Where Pith is reading between the lines
- The approach could extend to other medical terminologies or entity-resolution tasks outside ICD if suitable blocking rules are defined.
- Improvements in LLM accuracy would directly raise the ceiling on precision and coverage without altering the blocking component.
- Scalability limits may appear when blocks grow large or when the underlying LLM changes.
- The method's success depends on the quality of the initial blocking rules, which the paper treats as given.
Load-bearing premise
Every true mapping must appear inside the blocks produced by the first step, and the LLM must list all valid mappings inside those blocks without adding false positives or omitting true ones.
What would settle it
A controlled test in which known true mappings are deliberately left out of the generated blocks or the LLM is shown to miss valid mappings or add incorrect ones on a held-out ICD mapping set.
Figures
read the original abstract
Automatic mapping between disease classification systems, such as the International Classification of Diseases (ICD), is a challenging yet essential task for integrating health data and conducting longitudinal data analysis. Existing embedding-based methods primarily focus on \emph{one-to-one} mappings, overlooking more complex \emph{one-to-many} scenarios. The threshold-based and top-K methods offer natural extensions; however, they involve inherent trade-offs between \emph{precision}, \emph{recall} and \emph{mapping coverage} -- the proportion of source codes with at least one mapping to a target code. To address this challenge, we introduce a novel method, which is inspired by the \emph{blocking-and-matching} pipeline commonly used in \emph{entity resolution}. In particular, we first generate a block of candidate matches (\emph{blocking}) and then employ a large language model (LLM) to identify all valid mappings within each block (\emph{matching}). Empirically, we show that the proposed method achieves higher precision with comparable recall and broader coverage across multiple ICD version pairs (ICD-9-CM$\leftrightarrow$ICD-10-CM and ICD-10-AM$\leftrightarrow$ICD-11). Our source code and dataset is available at: https://tinyurl.com/46kyn7wp.
Editorial analysis
A structured set of objections, weighed in public.
Referee Report
Summary. The paper claims to introduce a blocking-and-matching pipeline inspired by entity resolution for mapping between ICD disease classification systems. It generates candidate blocks and uses an LLM to find all valid mappings within blocks to handle one-to-many scenarios, reporting higher precision, comparable recall, and broader coverage on ICD-9-CM↔ICD-10-CM and ICD-10-AM↔ICD-11 pairs compared to threshold and top-K methods.

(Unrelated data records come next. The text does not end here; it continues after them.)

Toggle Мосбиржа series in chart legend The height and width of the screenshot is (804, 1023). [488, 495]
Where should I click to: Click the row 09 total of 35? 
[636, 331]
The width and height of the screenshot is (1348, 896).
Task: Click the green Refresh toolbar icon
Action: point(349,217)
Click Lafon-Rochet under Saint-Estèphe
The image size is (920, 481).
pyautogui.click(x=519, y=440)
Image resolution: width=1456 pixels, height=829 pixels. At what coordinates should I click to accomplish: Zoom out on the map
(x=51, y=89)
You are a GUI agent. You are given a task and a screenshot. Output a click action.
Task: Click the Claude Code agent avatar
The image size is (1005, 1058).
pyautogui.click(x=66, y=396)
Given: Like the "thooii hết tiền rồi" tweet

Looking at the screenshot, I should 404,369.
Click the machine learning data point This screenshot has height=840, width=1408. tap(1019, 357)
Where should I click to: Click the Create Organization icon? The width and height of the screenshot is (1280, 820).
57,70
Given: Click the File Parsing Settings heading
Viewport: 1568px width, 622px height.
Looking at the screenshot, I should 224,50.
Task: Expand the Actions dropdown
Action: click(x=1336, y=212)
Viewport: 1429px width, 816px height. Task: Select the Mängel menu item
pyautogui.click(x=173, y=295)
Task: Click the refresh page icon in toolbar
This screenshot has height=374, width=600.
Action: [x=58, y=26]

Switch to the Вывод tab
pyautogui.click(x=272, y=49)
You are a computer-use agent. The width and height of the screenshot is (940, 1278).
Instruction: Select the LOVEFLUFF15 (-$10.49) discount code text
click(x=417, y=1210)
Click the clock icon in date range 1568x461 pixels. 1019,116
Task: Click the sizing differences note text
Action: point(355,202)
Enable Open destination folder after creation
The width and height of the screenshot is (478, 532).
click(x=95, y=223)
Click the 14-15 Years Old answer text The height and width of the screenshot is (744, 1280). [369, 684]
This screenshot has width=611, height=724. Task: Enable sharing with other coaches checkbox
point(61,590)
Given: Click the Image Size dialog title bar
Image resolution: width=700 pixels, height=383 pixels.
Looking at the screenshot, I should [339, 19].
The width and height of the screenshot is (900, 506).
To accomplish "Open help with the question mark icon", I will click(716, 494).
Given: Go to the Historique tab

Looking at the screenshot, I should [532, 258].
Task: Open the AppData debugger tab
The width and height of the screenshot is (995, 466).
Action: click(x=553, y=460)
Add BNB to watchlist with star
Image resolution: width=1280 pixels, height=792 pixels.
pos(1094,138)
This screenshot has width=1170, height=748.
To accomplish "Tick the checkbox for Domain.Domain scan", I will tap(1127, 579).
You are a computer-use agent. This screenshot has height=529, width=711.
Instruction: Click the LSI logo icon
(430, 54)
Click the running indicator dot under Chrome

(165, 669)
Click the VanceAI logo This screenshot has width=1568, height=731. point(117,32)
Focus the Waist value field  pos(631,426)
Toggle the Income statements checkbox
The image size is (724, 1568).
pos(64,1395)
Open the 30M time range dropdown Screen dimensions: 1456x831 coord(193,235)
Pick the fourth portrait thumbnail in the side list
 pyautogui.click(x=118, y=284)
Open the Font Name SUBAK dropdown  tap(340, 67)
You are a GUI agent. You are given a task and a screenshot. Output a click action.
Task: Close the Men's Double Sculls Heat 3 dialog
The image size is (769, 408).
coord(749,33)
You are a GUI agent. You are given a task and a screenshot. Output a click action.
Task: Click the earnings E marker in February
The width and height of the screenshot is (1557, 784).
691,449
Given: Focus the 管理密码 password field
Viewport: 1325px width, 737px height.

Significance. If the empirical results are robustly validated with proper controls, the approach could advance automatic mapping of disease codes by addressing the precision-recall-coverage trade-off in health data integration. The public release of code and data is a positive for reproducibility.
major comments (2)
- Abstract: The abstract states that the proposed method achieves higher precision with comparable recall and broader coverage, but supplies no details on baselines, statistical tests, block-size choices, or error analysis. This prevents assessment of whether the gains stem from the method or from unverified assumptions about the blocking and LLM stages.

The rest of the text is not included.